HDFS is designed to reliably store very large files across machines in a large cluster. It stores each file as a sequence of blocks. The blocks of a file are replicated for fault tolerance. The block size and replication factor are configurable per file.
hdfs的每一个文件都被拆分成一系列的block，并放在了不同的物理机上。每一个文件的block size 和复制银子都可以单独设置。
All blocks in a file except the last block are the same size, while users can start a new block without filling out the last block to the configured block size after the support for variable length block was added to append and hsync.
An application can specify the number of replicas of a file. The replication factor can be specified at file creation time and can be changed later. Files in HDFS are write-once (except for appends and truncates) and have strictly one writer at any time.
The NameNode makes all decisions regarding replication of blocks. It periodically receives a Heartbeat and a Blockreport from each of the DataNodes in the cluster. Receipt of a Heartbeat implies that the DataNode is functioning properly. A Blockreport contains a list of all blocks on a DataNode.

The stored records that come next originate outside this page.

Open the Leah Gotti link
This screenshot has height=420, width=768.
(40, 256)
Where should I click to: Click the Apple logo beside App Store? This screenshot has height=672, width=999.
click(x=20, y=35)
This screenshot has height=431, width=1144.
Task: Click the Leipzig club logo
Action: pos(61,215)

On startup, the NameNode enters a special state called Safemode. Replication of data blocks does not occur when the NameNode is in the Safemode state. The NameNode receives Heartbeat and Blockreport messages from the DataNodes. A Blockreport contains the list of data blocks that a DataNode is hosting. Each block has a specified minimum number of replicas. A block is considered safely replicated when the minimum number of replicas of that data block has checked in with the NameNode. After a configurable percentage of safely replicated data blocks checks in with the NameNode (plus an additional 30 seconds), the NameNode exits the Safemode state. It then determines the list of data blocks (if any) that still have fewer than the specified number of replicas. The NameNode then replicates these blocks to other DataNodes.
启动的时候，namenode进入Safemode（安全模式）。安全模式状态下，不会发生block replication。如果发现任何data block副本数低于配置，namenode就是将这些block进行复制，从而达到指定的副本数。
When a client is writing data to an HDFS file with a replication factor of three, the NameNode retrieves a list of DataNodes using a replication target choosing algorithm. This list contains the DataNodes that will host a replica of that block. The client then writes to the first DataNode. The first DataNode starts receiving the data in portions, writes each portion to its local repository and transfers that portion to the second DataNode in the list. The second DataNode, in turn starts receiving each portion of the data block, writes that portion to its repository and then flushes that portion to the third DataNode. Finally, the third DataNode writes the data to its local repository. Thus, a DataNode can be receiving data from the previous one in the pipeline and at the same time forwarding data to the next one in the pipeline. Thus, the data is pipelined from one DataNode to the next.
Replica Placement: The First Baby Steps
The placement of replicas is critical to HDFS reliability and performance. Optimizing replica placement distinguishes HDFS from most other distributed file systems. This is a feature that needs lots of tuning and experience. The purpose of a rack-aware replica placement policy is to improve data reliability, availability, and network bandwidth utilization. The current implementation for the replica placement policy is a first effort in this direction. The short-term goals of implementing this policy are to validate it on production systems, learn more about its behavior, and build a foundation to test and research more sophisticated policies.
Large HDFS instances run on a cluster of computers that commonly spread across many racks. Communication between two nodes in different racks has to go through switches. In most cases, network bandwidth between machines in the same rack is greater than network bandwidth between machines in different racks.
The NameNode determines the rack id each DataNode belongs to via the process outlined in Hadoop Rack Awareness. A simple but non-optimal policy is to place replicas on unique racks. This prevents losing data when an entire rack fails and allows use of bandwidth from multiple racks when reading data. This policy evenly distributes replicas in the cluster which makes it easy to balance load on component failure. However, this policy increases the cost of writes because a write needs to transfer blocks to multiple racks.
For the common case, when the replication factor is three, HDFS’s placement policy is to put one replica on the local machine if the writer is on a datanode, otherwise on a random datanode, another replica on a node in a different (remote) rack, and the last on a different node in the same remote rack. This policy cuts the inter-rack write traffic which generally improves write performance. The chance of rack failure is far less than that of node failure; this policy does not impact data reliability and availability guarantees. However, it does reduce the aggregate network bandwidth used when reading data since a block is placed in only two unique racks rather than three. With this policy, the replicas of a file do not evenly distribute across the racks. One third of replicas are on one node, two thirds of replicas are on one rack, and the other third are evenly distributed across the remaining racks. This policy improves write performance without compromising data reliability or read performance.
If the replication factor is greater than 3, the placement of the 4th and following replicas are determined randomly while keeping the number of replicas per rack below the upper limit (which is basically (replicas – 1) / racks + 2).
Because the NameNode does not allow DataNodes to have multiple replicas of the same block, maximum number of replicas created is the total number of DataNodes at that time.
After the support for Storage Types and Storage Policies was added to HDFS, the NameNode takes the policy into account for replica placement in addition to the rack awareness described above. The NameNode chooses nodes based on rack awareness at first, then checks that the candidate node have storage required by the policy associated with the file. If the candidate node does not have the storage type, the NameNode looks for another node. If enough nodes to place replicas can not be found in the first path, the NameNode looks for nodes having fallback storage types in the second path.
The current, default replica placement policy described here is a work in progress.